• [Activity]:
Retype, exactly and with both ends included, the lines below from the one containing "Task: Toggle follow-aircraft" through the end; omit the pictures.

[Items from a dataset]
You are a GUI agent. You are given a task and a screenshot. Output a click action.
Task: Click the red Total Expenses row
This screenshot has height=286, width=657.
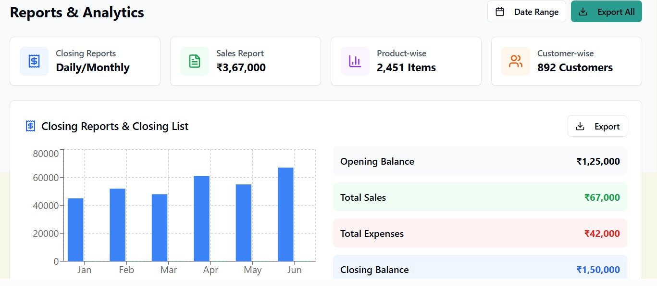[480, 234]
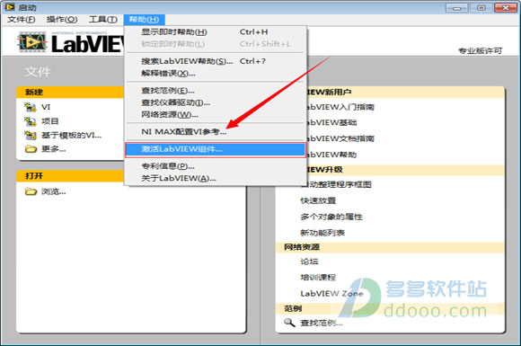Click the 基于模板的VI template icon
Image resolution: width=521 pixels, height=346 pixels.
pyautogui.click(x=31, y=136)
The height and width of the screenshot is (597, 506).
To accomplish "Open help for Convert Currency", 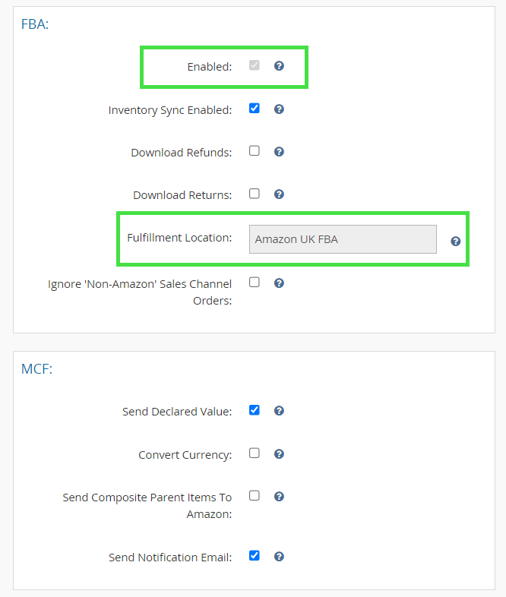I will [279, 454].
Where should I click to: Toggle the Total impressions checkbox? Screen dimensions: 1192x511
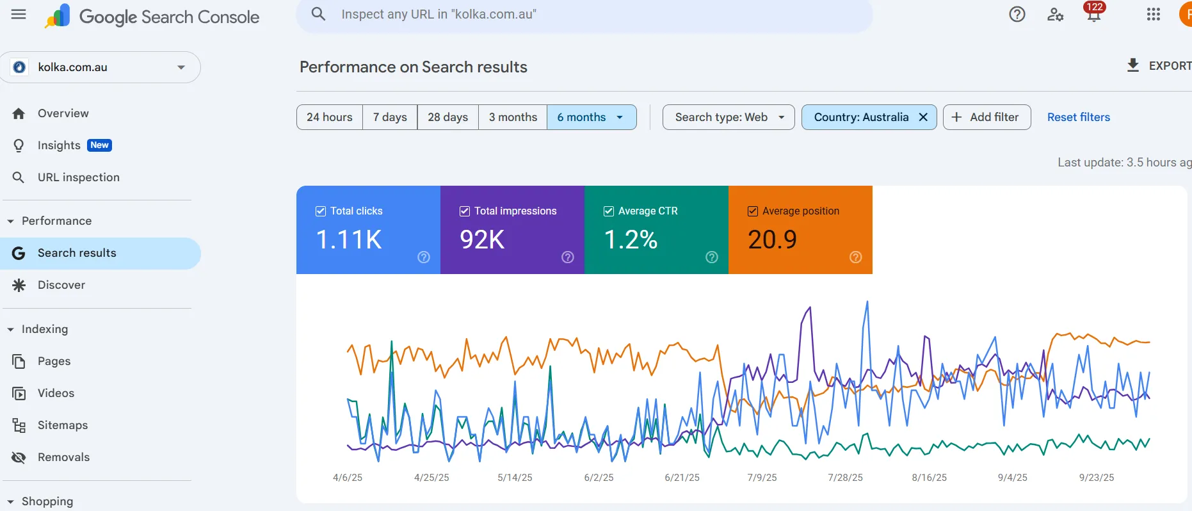(x=465, y=211)
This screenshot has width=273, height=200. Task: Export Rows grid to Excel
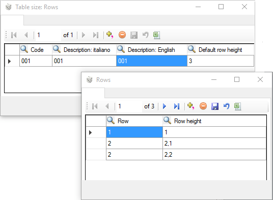click(238, 106)
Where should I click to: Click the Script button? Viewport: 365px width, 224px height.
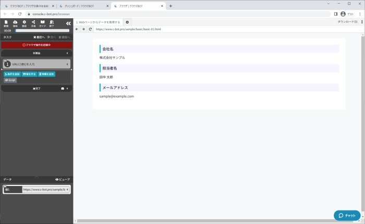pos(10,80)
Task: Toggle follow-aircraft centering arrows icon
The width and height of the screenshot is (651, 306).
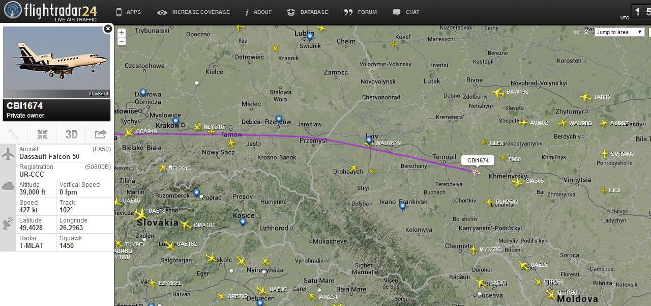Action: (42, 134)
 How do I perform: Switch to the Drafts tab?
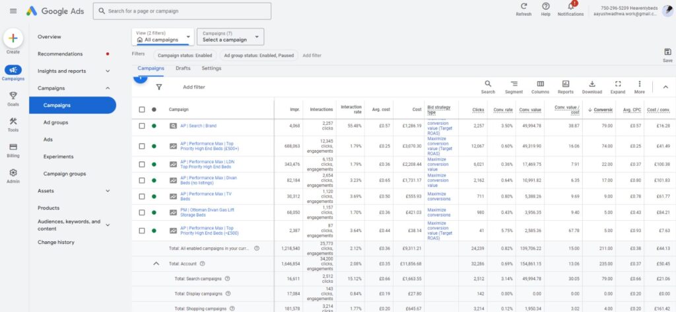coord(183,68)
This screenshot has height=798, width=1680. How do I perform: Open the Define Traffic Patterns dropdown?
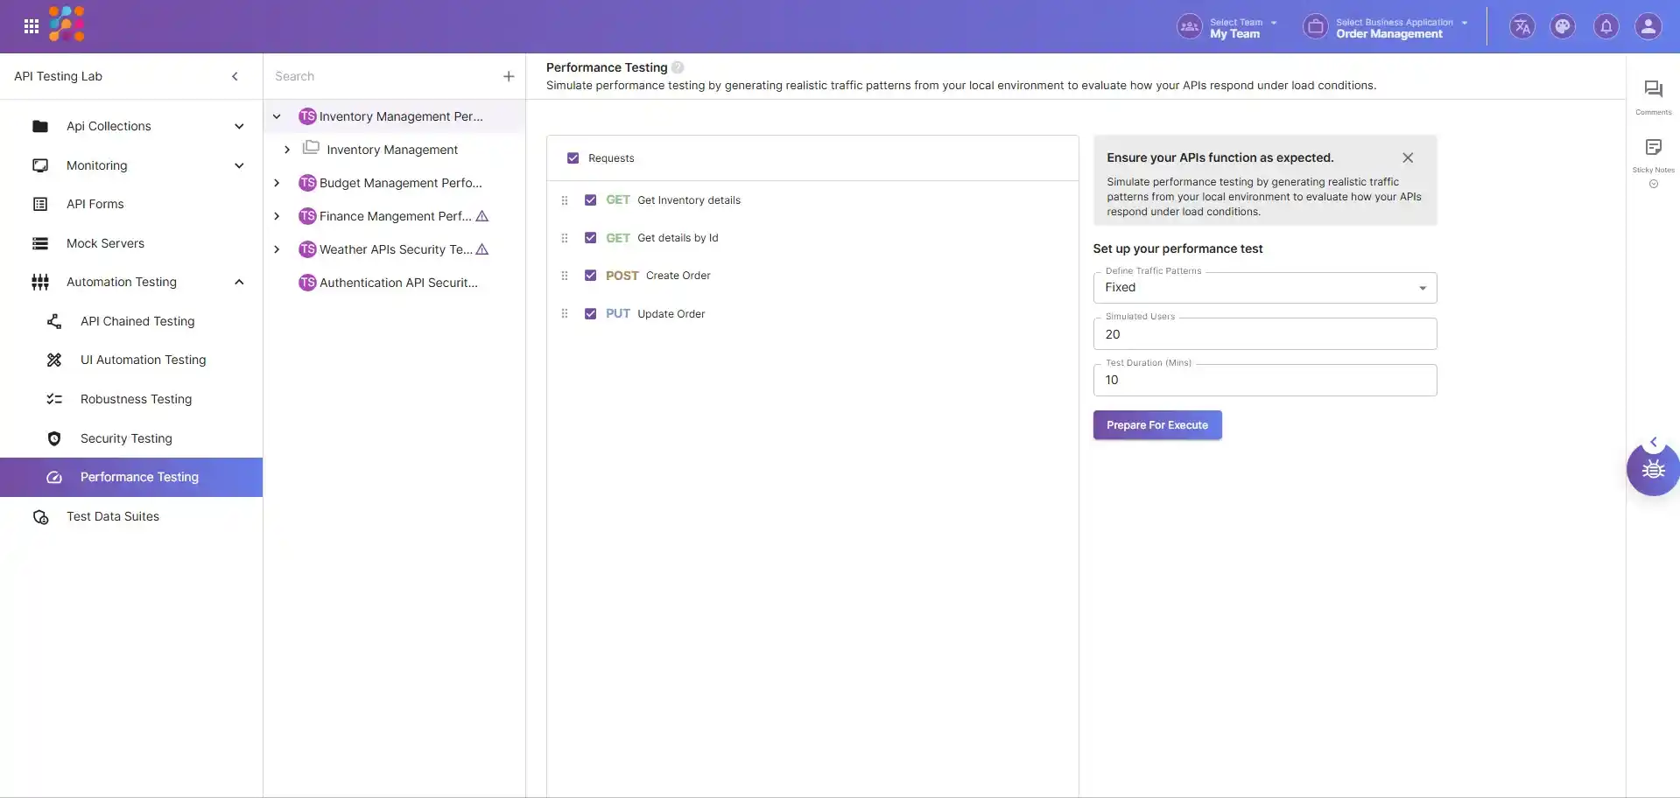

• [Response]:
Task: Toggle follow-aircraft centering arrows icon
The width and height of the screenshot is (651, 306).
Action: (42, 134)
 How do I perform: Switch to the Drafts tab?
coord(183,68)
This screenshot has height=798, width=1680. How do I perform: Open the Define Traffic Patterns dropdown?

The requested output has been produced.